* start Exercise data *

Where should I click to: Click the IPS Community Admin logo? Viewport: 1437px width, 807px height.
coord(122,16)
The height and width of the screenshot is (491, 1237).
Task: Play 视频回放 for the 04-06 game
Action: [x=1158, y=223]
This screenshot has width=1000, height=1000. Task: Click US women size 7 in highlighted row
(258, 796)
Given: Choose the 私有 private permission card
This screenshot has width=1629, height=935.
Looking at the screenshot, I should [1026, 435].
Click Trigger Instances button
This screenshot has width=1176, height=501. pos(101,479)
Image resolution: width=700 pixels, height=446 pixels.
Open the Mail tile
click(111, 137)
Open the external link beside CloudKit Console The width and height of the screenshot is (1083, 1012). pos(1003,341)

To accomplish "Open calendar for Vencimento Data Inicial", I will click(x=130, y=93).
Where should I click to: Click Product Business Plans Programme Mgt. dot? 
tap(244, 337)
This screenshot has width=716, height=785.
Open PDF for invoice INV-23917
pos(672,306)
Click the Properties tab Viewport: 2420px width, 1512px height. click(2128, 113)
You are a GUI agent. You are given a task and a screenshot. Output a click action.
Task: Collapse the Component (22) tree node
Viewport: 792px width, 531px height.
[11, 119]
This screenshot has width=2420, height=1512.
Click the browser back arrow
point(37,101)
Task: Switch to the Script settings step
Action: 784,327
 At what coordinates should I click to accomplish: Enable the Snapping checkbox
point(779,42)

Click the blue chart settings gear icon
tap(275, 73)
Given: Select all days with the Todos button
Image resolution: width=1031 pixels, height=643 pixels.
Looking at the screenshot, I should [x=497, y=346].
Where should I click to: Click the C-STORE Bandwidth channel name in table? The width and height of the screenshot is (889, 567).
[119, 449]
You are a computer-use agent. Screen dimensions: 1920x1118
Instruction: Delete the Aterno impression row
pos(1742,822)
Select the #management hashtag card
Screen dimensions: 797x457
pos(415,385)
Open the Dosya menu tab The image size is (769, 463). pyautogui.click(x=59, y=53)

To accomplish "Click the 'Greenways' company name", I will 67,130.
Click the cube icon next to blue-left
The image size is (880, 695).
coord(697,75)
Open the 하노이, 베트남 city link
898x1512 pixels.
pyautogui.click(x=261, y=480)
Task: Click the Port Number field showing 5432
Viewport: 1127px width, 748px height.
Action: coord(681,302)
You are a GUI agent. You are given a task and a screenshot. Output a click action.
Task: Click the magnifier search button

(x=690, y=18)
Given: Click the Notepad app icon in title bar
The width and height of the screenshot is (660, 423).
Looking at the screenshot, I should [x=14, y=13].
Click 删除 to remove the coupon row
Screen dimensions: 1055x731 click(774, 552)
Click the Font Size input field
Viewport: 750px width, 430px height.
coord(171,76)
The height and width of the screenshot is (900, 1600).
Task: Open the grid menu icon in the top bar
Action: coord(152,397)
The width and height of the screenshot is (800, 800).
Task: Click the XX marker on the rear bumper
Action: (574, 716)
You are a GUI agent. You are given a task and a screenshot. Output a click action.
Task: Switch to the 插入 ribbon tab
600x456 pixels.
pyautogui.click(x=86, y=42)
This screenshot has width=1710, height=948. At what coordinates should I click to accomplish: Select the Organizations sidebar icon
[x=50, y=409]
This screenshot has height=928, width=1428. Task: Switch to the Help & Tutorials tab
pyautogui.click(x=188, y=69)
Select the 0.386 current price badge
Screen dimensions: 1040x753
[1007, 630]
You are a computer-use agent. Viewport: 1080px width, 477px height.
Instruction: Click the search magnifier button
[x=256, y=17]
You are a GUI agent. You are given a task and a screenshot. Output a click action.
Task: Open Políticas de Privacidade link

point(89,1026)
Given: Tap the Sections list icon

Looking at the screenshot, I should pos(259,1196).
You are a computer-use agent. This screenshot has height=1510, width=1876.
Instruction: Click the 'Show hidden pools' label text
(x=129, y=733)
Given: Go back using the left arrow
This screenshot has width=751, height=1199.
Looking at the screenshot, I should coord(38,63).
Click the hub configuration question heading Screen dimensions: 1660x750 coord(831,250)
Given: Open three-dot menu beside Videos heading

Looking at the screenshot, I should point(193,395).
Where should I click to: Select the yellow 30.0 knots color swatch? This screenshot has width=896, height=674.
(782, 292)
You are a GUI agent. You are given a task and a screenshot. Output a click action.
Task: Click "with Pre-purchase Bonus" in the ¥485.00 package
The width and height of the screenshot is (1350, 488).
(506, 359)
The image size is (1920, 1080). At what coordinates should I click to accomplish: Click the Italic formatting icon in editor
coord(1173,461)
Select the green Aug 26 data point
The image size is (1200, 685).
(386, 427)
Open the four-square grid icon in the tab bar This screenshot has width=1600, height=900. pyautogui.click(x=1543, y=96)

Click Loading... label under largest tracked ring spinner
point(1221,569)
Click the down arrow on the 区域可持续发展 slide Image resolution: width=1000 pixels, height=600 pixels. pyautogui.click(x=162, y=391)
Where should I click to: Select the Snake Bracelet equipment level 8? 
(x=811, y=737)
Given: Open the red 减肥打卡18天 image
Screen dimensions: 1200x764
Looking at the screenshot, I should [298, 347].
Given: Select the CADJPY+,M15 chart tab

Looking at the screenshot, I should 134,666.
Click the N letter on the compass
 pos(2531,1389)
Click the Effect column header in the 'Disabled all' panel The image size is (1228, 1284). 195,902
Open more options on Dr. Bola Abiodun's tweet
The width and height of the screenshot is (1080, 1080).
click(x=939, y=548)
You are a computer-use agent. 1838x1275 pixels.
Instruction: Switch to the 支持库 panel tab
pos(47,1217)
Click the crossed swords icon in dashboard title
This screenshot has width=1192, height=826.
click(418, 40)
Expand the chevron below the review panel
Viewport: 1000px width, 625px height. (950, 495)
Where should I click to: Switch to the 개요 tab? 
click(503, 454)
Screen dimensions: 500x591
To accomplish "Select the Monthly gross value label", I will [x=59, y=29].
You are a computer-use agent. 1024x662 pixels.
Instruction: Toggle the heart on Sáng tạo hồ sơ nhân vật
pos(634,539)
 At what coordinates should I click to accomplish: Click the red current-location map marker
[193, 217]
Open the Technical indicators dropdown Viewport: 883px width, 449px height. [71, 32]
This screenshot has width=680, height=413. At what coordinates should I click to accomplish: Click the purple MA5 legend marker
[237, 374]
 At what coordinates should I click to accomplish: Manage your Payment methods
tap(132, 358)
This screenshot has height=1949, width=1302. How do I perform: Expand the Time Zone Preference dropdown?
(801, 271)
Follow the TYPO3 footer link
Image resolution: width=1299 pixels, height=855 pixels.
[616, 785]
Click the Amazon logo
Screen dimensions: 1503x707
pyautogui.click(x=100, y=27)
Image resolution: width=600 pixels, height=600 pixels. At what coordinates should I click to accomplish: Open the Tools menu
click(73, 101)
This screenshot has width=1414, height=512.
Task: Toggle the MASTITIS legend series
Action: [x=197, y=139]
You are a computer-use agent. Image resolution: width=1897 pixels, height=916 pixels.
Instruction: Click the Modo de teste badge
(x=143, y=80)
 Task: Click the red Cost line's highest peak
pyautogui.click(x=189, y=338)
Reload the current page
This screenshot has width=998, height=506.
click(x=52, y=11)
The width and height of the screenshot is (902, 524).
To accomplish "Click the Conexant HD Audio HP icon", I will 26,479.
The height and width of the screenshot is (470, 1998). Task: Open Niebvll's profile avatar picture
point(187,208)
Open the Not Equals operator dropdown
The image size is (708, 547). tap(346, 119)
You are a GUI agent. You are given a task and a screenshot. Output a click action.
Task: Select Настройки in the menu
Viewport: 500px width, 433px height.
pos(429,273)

* end Exercise data *

## Exercise prompt
Rewrite every line of the items above as a Markdown table with the columns "Row" and "Line": number each row, put the line beside it, and leave out blank lines.

## Task response
| Row | Line |
|---|---|
| 1 | Where should I click to: Click the IPS Community Admin logo? Viewport: 1437px width, 807px height. |
| 2 | coord(122,16) |
| 3 | The height and width of the screenshot is (491, 1237). |
| 4 | Task: Play 视频回放 for the 04-06 game |
| 5 | Action: [x=1158, y=223] |
| 6 | This screenshot has width=1000, height=1000. Task: Click US women size 7 in highlighted row |
| 7 | (258, 796) |
| 8 | Given: Choose the 私有 private permission card |
| 9 | This screenshot has width=1629, height=935. |
| 10 | Looking at the screenshot, I should [1026, 435]. |
| 11 | Click Trigger Instances button |
| 12 | This screenshot has width=1176, height=501. pos(101,479) |
| 13 | Image resolution: width=700 pixels, height=446 pixels. |
| 14 | Open the Mail tile |
| 15 | click(111, 137) |
| 16 | Open the external link beside CloudKit Console The width and height of the screenshot is (1083, 1012). pos(1003,341) |
| 17 | To accomplish "Open calendar for Vencimento Data Inicial", I will click(x=130, y=93). |
| 18 | Where should I click to: Click Product Business Plans Programme Mgt. dot?  |
| 19 | tap(244, 337) |
| 20 | This screenshot has width=716, height=785. |
| 21 | Open PDF for invoice INV-23917 |
| 22 | pos(672,306) |
| 23 | Click the Properties tab Viewport: 2420px width, 1512px height. click(2128, 113) |
| 24 | You are a GUI agent. You are given a task and a screenshot. Output a click action. |
| 25 | Task: Collapse the Component (22) tree node |
| 26 | Viewport: 792px width, 531px height. |
| 27 | [11, 119] |
| 28 | This screenshot has width=2420, height=1512. |
| 29 | Click the browser back arrow |
| 30 | point(37,101) |
| 31 | Task: Switch to the Script settings step |
| 32 | Action: 784,327 |
| 33 |  At what coordinates should I click to accomplish: Enable the Snapping checkbox |
| 34 | point(779,42) |
| 35 | Click the blue chart settings gear icon |
| 36 | tap(275, 73) |
| 37 | Given: Select all days with the Todos button |
| 38 | Image resolution: width=1031 pixels, height=643 pixels. |
| 39 | Looking at the screenshot, I should [x=497, y=346]. |
| 40 | Where should I click to: Click the C-STORE Bandwidth channel name in table? The width and height of the screenshot is (889, 567). |
| 41 | [119, 449] |
| 42 | You are a computer-use agent. Screen dimensions: 1920x1118 |
| 43 | Instruction: Delete the Aterno impression row |
| 44 | pos(1742,822) |
| 45 | Select the #management hashtag card |
| 46 | Screen dimensions: 797x457 |
| 47 | pos(415,385) |
| 48 | Open the Dosya menu tab The image size is (769, 463). pyautogui.click(x=59, y=53) |
| 49 | To accomplish "Click the 'Greenways' company name", I will 67,130. |
| 50 | Click the cube icon next to blue-left |
| 51 | The image size is (880, 695). |
| 52 | coord(697,75) |
| 53 | Open the 하노이, 베트남 city link |
| 54 | 898x1512 pixels. |
| 55 | pyautogui.click(x=261, y=480) |
| 56 | Task: Click the Port Number field showing 5432 |
| 57 | Viewport: 1127px width, 748px height. |
| 58 | Action: coord(681,302) |
| 59 | You are a GUI agent. You are given a task and a screenshot. Output a click action. |
| 60 | Task: Click the magnifier search button |
| 61 | (x=690, y=18) |
| 62 | Given: Click the Notepad app icon in title bar |
| 63 | The width and height of the screenshot is (660, 423). |
| 64 | Looking at the screenshot, I should [x=14, y=13]. |
| 65 | Click 删除 to remove the coupon row |
| 66 | Screen dimensions: 1055x731 click(774, 552) |
| 67 | Click the Font Size input field |
| 68 | Viewport: 750px width, 430px height. |
| 69 | coord(171,76) |
| 70 | The height and width of the screenshot is (900, 1600). |
| 71 | Task: Open the grid menu icon in the top bar |
| 72 | Action: coord(152,397) |
| 73 | The width and height of the screenshot is (800, 800). |
| 74 | Task: Click the XX marker on the rear bumper |
| 75 | Action: (574, 716) |
| 76 | You are a GUI agent. You are given a task and a screenshot. Output a click action. |
| 77 | Task: Switch to the 插入 ribbon tab |
| 78 | 600x456 pixels. |
| 79 | pyautogui.click(x=86, y=42) |
| 80 | This screenshot has width=1710, height=948. At what coordinates should I click to accomplish: Select the Organizations sidebar icon |
| 81 | [x=50, y=409] |
| 82 | This screenshot has height=928, width=1428. Task: Switch to the Help & Tutorials tab |
| 83 | pyautogui.click(x=188, y=69) |
| 84 | Select the 0.386 current price badge |
| 85 | Screen dimensions: 1040x753 |
| 86 | [1007, 630] |
| 87 | You are a computer-use agent. Viewport: 1080px width, 477px height. |
| 88 | Instruction: Click the search magnifier button |
| 89 | [x=256, y=17] |
| 90 | You are a GUI agent. You are given a task and a screenshot. Output a click action. |
| 91 | Task: Open Políticas de Privacidade link |
| 92 | point(89,1026) |
| 93 | Given: Tap the Sections list icon |
| 94 | Looking at the screenshot, I should pos(259,1196). |
| 95 | You are a computer-use agent. This screenshot has height=1510, width=1876. |
| 96 | Instruction: Click the 'Show hidden pools' label text |
| 97 | (x=129, y=733) |
| 98 | Given: Go back using the left arrow |
| 99 | This screenshot has width=751, height=1199. |
| 100 | Looking at the screenshot, I should coord(38,63). |
| 101 | Click the hub configuration question heading Screen dimensions: 1660x750 coord(831,250) |
| 102 | Given: Open three-dot menu beside Videos heading |
| 103 | Looking at the screenshot, I should point(193,395). |
| 104 | Where should I click to: Select the yellow 30.0 knots color swatch? This screenshot has width=896, height=674. |
| 105 | (782, 292) |
| 106 | You are a GUI agent. You are given a task and a screenshot. Output a click action. |
| 107 | Task: Click "with Pre-purchase Bonus" in the ¥485.00 package |
| 108 | The width and height of the screenshot is (1350, 488). |
| 109 | (506, 359) |
| 110 | The image size is (1920, 1080). At what coordinates should I click to accomplish: Click the Italic formatting icon in editor |
| 111 | coord(1173,461) |
| 112 | Select the green Aug 26 data point |
| 113 | The image size is (1200, 685). |
| 114 | (386, 427) |
| 115 | Open the four-square grid icon in the tab bar This screenshot has width=1600, height=900. pyautogui.click(x=1543, y=96) |
| 116 | Click Loading... label under largest tracked ring spinner |
| 117 | point(1221,569) |
| 118 | Click the down arrow on the 区域可持续发展 slide Image resolution: width=1000 pixels, height=600 pixels. pyautogui.click(x=162, y=391) |
| 119 | Where should I click to: Select the Snake Bracelet equipment level 8?  |
| 120 | (x=811, y=737) |
| 121 | Given: Open the red 减肥打卡18天 image |
| 122 | Screen dimensions: 1200x764 |
| 123 | Looking at the screenshot, I should [298, 347]. |
| 124 | Given: Select the CADJPY+,M15 chart tab |
| 125 | Looking at the screenshot, I should 134,666. |
| 126 | Click the N letter on the compass |
| 127 |  pos(2531,1389) |
| 128 | Click the Effect column header in the 'Disabled all' panel The image size is (1228, 1284). 195,902 |
| 129 | Open more options on Dr. Bola Abiodun's tweet |
| 130 | The width and height of the screenshot is (1080, 1080). |
| 131 | click(x=939, y=548) |
| 132 | You are a computer-use agent. 1838x1275 pixels. |
| 133 | Instruction: Switch to the 支持库 panel tab |
| 134 | pos(47,1217) |
| 135 | Click the crossed swords icon in dashboard title |
| 136 | This screenshot has width=1192, height=826. |
| 137 | click(418, 40) |
| 138 | Expand the chevron below the review panel |
| 139 | Viewport: 1000px width, 625px height. (950, 495) |
| 140 | Where should I click to: Switch to the 개요 tab?  |
| 141 | click(503, 454) |
| 142 | Screen dimensions: 500x591 |
| 143 | To accomplish "Select the Monthly gross value label", I will [x=59, y=29]. |
| 144 | You are a computer-use agent. 1024x662 pixels. |
| 145 | Instruction: Toggle the heart on Sáng tạo hồ sơ nhân vật |
| 146 | pos(634,539) |
| 147 |  At what coordinates should I click to accomplish: Click the red current-location map marker |
| 148 | [193, 217] |
| 149 | Open the Technical indicators dropdown Viewport: 883px width, 449px height. [71, 32] |
| 150 | This screenshot has width=680, height=413. At what coordinates should I click to accomplish: Click the purple MA5 legend marker |
| 151 | [237, 374] |
| 152 |  At what coordinates should I click to accomplish: Manage your Payment methods |
| 153 | tap(132, 358) |
| 154 | This screenshot has height=1949, width=1302. How do I perform: Expand the Time Zone Preference dropdown? |
| 155 | (801, 271) |
| 156 | Follow the TYPO3 footer link |
| 157 | Image resolution: width=1299 pixels, height=855 pixels. |
| 158 | [616, 785] |
| 159 | Click the Amazon logo |
| 160 | Screen dimensions: 1503x707 |
| 161 | pyautogui.click(x=100, y=27) |
| 162 | Image resolution: width=600 pixels, height=600 pixels. At what coordinates should I click to accomplish: Open the Tools menu |
| 163 | click(73, 101) |
| 164 | This screenshot has width=1414, height=512. |
| 165 | Task: Toggle the MASTITIS legend series |
| 166 | Action: [x=197, y=139] |
| 167 | You are a computer-use agent. Image resolution: width=1897 pixels, height=916 pixels. |
| 168 | Instruction: Click the Modo de teste badge |
| 169 | (x=143, y=80) |
| 170 |  Task: Click the red Cost line's highest peak |
| 171 | pyautogui.click(x=189, y=338) |
| 172 | Reload the current page |
| 173 | This screenshot has width=998, height=506. |
| 174 | click(x=52, y=11) |
| 175 | The width and height of the screenshot is (902, 524). |
| 176 | To accomplish "Click the Conexant HD Audio HP icon", I will 26,479. |
| 177 | The height and width of the screenshot is (470, 1998). Task: Open Niebvll's profile avatar picture |
| 178 | point(187,208) |
| 179 | Open the Not Equals operator dropdown |
| 180 | The image size is (708, 547). tap(346, 119) |
| 181 | You are a GUI agent. You are given a task and a screenshot. Output a click action. |
| 182 | Task: Select Настройки in the menu |
| 183 | Viewport: 500px width, 433px height. |
| 184 | pos(429,273) |